§ EXERCISE GOAL
Start at the line below containing "[iOutlet, Início] (34, 12)" and stop at the line containing "Apple iPhone 11 Pro Max (91, 513)". Repeat every line of that stretch exactly, and nothing outside it.

§ SUPPLIED INFORMATION
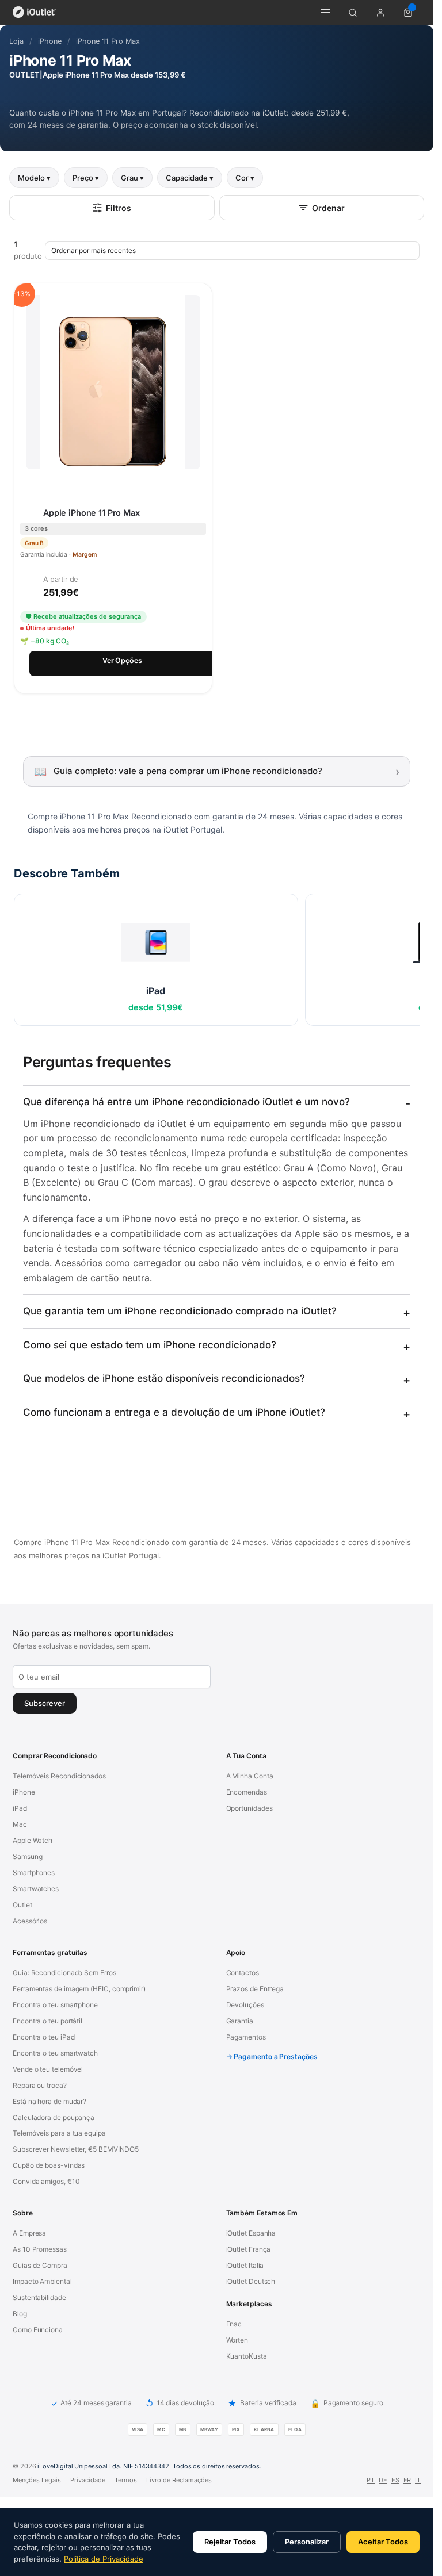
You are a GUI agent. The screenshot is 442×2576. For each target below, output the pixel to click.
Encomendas (246, 1792)
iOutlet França (248, 2249)
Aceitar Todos (383, 2541)
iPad (20, 1808)
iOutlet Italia (245, 2265)
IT (418, 2480)
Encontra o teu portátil (47, 2021)
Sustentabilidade (39, 2297)
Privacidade (87, 2480)
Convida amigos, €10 (46, 2181)
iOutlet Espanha (251, 2233)
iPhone (50, 41)
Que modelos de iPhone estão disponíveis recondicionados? (164, 1378)
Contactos (242, 1972)
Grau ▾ (132, 177)
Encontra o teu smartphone (55, 2004)
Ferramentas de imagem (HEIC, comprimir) (79, 1988)
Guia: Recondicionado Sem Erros (64, 1972)
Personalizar (307, 2541)
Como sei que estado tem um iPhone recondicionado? (149, 1345)
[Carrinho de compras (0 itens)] (408, 12)
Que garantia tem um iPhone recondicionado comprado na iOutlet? (180, 1311)
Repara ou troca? (40, 2085)
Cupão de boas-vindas (49, 2165)
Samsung (27, 1856)
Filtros (118, 208)
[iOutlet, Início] (34, 12)
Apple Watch (32, 1840)
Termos (126, 2480)
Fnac (234, 2324)
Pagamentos (246, 2037)
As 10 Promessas (40, 2249)
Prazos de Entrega (255, 1988)
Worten (237, 2340)
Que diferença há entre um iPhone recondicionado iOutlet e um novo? (186, 1101)
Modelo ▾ (34, 177)
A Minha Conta (249, 1776)
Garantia (239, 2021)
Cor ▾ (244, 177)
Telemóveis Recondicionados (59, 1776)
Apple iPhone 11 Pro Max (91, 513)
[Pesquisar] (352, 12)
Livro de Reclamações (179, 2480)
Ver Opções (122, 660)
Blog (20, 2313)
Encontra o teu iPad (43, 2037)
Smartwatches (36, 1888)
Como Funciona (38, 2329)
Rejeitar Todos (230, 2541)
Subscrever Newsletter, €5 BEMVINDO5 (76, 2149)
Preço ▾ (86, 177)
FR (407, 2480)
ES (395, 2480)
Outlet (22, 1904)
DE (383, 2480)
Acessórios (30, 1920)
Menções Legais (37, 2480)
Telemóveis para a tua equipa (59, 2133)
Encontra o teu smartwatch (55, 2053)
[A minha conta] (380, 12)
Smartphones (34, 1872)
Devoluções (245, 2004)
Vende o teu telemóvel (48, 2069)
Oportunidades (249, 1808)
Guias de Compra (40, 2265)
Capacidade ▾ (190, 177)
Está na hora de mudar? (49, 2101)
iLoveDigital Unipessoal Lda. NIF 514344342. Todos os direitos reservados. (149, 2466)
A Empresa (29, 2233)
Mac (20, 1824)
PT (371, 2480)
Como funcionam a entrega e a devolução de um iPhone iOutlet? (174, 1412)
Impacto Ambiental (42, 2281)
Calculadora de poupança (53, 2117)
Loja (16, 41)
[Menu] (325, 12)
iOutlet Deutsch (251, 2281)
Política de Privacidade (103, 2558)
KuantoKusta (246, 2356)
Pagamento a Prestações (275, 2056)
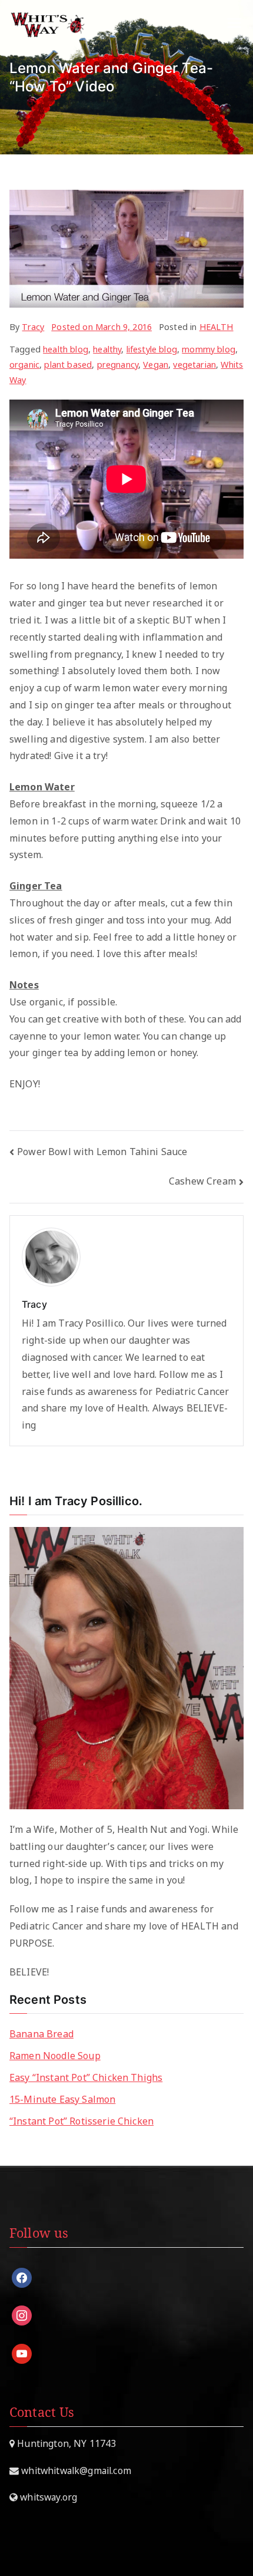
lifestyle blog (151, 349)
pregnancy (117, 364)
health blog (65, 349)
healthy (107, 349)
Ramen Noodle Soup (55, 2055)
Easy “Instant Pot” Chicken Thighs (85, 2077)
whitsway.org (47, 2497)
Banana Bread (41, 2033)
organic (24, 364)
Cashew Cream (202, 1181)
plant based (68, 364)
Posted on (101, 326)
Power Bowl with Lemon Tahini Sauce (102, 1151)
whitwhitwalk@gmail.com (75, 2470)
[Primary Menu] (234, 24)
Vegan (155, 364)
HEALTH (216, 326)
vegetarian (194, 364)
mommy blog (208, 349)
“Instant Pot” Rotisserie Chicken (81, 2121)
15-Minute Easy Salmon (62, 2099)
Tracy (33, 326)
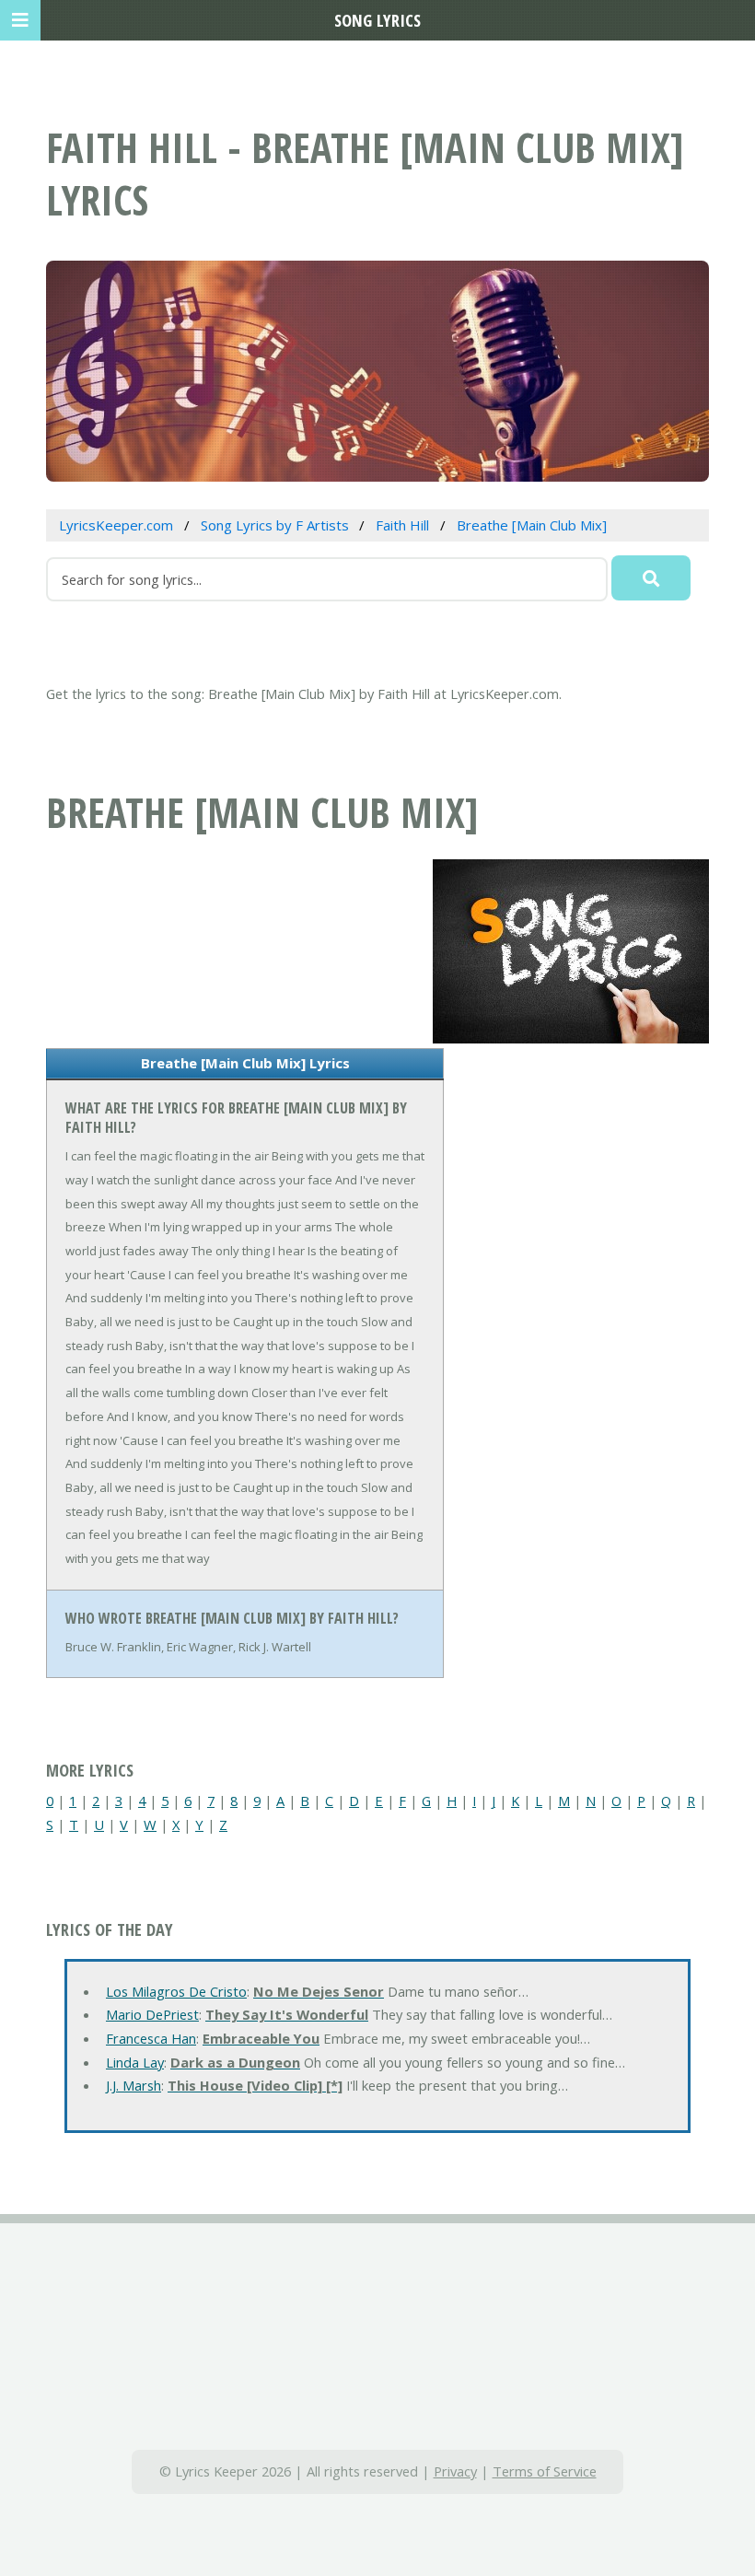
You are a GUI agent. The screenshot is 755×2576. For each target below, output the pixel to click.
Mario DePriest (152, 2014)
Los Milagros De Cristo (176, 1991)
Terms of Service (545, 2471)
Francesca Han (151, 2038)
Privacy (455, 2471)
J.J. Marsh (133, 2085)
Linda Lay (135, 2062)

§ YOUR RESPONSE
[iOutlet, Início] (34, 12)
Apple Watch (32, 1840)
Termos (126, 2480)
Fnac (234, 2324)
Pagamentos (246, 2037)
As 10 Promessas (40, 2249)
Prazos de Entrega (255, 1988)
Worten (237, 2340)
Que diferença há entre um iPhone recondicionado iOutlet e um novo? (186, 1101)
Modelo ▾ (34, 177)
A Minha Conta (249, 1776)
Garantia (239, 2021)
Cor ▾ (244, 177)
Telemóveis Recondicionados (59, 1776)
Apple iPhone 11 Pro Max (91, 513)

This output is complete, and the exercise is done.